Team: Loyalty — Rewards

Timeline: Q1-Q2 2021

Tools: Figma, JIRA, Confluence, UserTesting

As part of an early UX/UI audit, I had identified the Ultimate Rewards navigation as a major pain point. The previous iteration was, on web, a fully exposed menu of over 15 options, with no hierarchy or clear grouping. On mobile and tablet, a hamburger menu opened to display a similar jumble.

Legacy Ultimate Rewards navigation (desktop).

Through collaboration with product partners on a refreshed taxonomy and information architecture, I was able to create a more organized pattern for the nav that took users through separate point management and redemption actions. To make the journeys clearer, we explored using descriptive, verb-lead labels in place of surfacing redemption names straight up.

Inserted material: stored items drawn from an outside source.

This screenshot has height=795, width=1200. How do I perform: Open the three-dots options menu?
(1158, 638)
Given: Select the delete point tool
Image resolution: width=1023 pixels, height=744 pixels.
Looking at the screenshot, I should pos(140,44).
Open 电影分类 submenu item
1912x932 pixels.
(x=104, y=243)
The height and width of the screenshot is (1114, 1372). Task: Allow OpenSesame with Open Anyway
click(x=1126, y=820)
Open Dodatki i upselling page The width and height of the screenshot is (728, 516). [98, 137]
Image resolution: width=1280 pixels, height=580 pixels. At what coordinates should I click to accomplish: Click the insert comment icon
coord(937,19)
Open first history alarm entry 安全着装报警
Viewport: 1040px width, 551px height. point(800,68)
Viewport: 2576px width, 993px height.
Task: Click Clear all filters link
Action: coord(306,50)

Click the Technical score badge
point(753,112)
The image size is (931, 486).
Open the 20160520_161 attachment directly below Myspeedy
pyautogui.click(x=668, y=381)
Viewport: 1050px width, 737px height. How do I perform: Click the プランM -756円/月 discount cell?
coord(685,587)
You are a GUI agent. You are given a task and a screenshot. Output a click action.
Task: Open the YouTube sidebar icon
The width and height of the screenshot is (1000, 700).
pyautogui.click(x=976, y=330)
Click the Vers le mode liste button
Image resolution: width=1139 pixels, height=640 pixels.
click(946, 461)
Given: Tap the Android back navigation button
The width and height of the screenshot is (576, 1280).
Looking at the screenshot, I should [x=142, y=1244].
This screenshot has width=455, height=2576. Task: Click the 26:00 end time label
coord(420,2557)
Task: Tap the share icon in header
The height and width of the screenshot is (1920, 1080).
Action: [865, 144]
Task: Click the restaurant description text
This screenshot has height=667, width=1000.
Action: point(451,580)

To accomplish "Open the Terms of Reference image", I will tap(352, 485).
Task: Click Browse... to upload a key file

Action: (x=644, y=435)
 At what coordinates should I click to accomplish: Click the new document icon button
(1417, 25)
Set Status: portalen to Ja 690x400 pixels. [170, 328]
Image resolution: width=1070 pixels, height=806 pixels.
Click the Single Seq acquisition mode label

After receiving signoff from senior stakeholders across product LoBs, my team conducted customer research sessions with over 20 real Chase customers using card sort exercises to determine the optimal combination of labels and design for the uplifted nav.

Uplifted desktop view with exposed H2s.

Customer feedback has shown that while the desktop version of the navigation has been well received, users accessing the rewards experience through their phones still have trouble finding this more compact version of the nav.

In an effort to ease this friction, we developed a ‘redeem-only’ version that customers can access by entering through their account dashboard or the Chase Benefits experience. This alternate navigation elevates the most popular redemption options, but also gives users the option to see their rewards overview on the homepage.

The redeem-only menu, an alternate navigation pattern.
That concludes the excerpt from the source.